6,04,000/- Out of this amount, Rs. 3,02,000/- is liable to be deducted towards contributory negligence on the part of the claimant and she is entitled to receive Rs. 3,02,000/-from the owner and insurer of the Motor Cab. 19) Accordingly, the appeal filed by the Insurance Company is allowed in part. The cross-objection filed by the respondent/claimant is dismissed. In modification of the judgment and award of the Tribunal. It is ordered that the contributory negligence on the part of the Respondent/claimant is to the extent of 50%. The compensation quantified by the Tribunal at Rs.8,95,902/-is reduced to Rs. 06,04,000/-. After deducting Rs. 3,02,000/- towards the contributory negligence of the claimant, claimant is entitled to receive Rs. 3,02,000/- with interest at 8% p.a., from the date of petition to the date of payment from the owner and insurer of Motor Cab jointly.

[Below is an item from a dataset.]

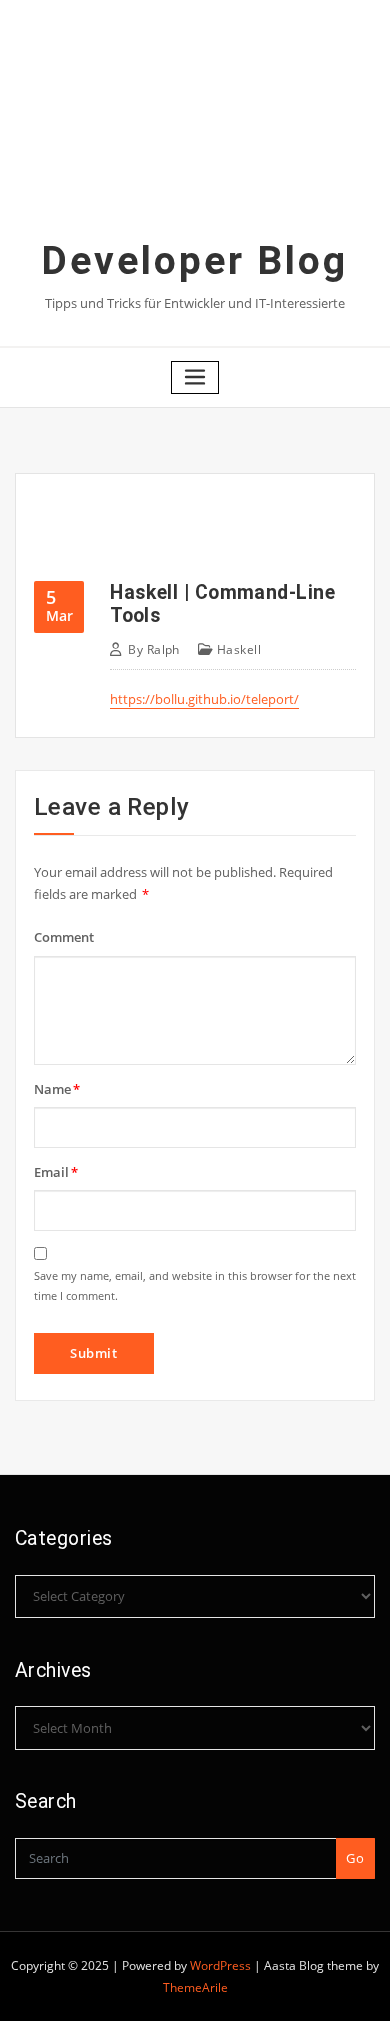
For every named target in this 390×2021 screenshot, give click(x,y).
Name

However, the appellant-Insurance Company is directed to deposit the said amount with interest, if already not deposited, within six weeks from today. The statutory deposit, if any, made before this Court is ordered to be transmitted to the MACT concerned and the Tribunal is directed to disburse the compensation to the claimant only to the extent quantified in this judgment and if there is any excess, the same is ordered to be refunded to the Insurance Company.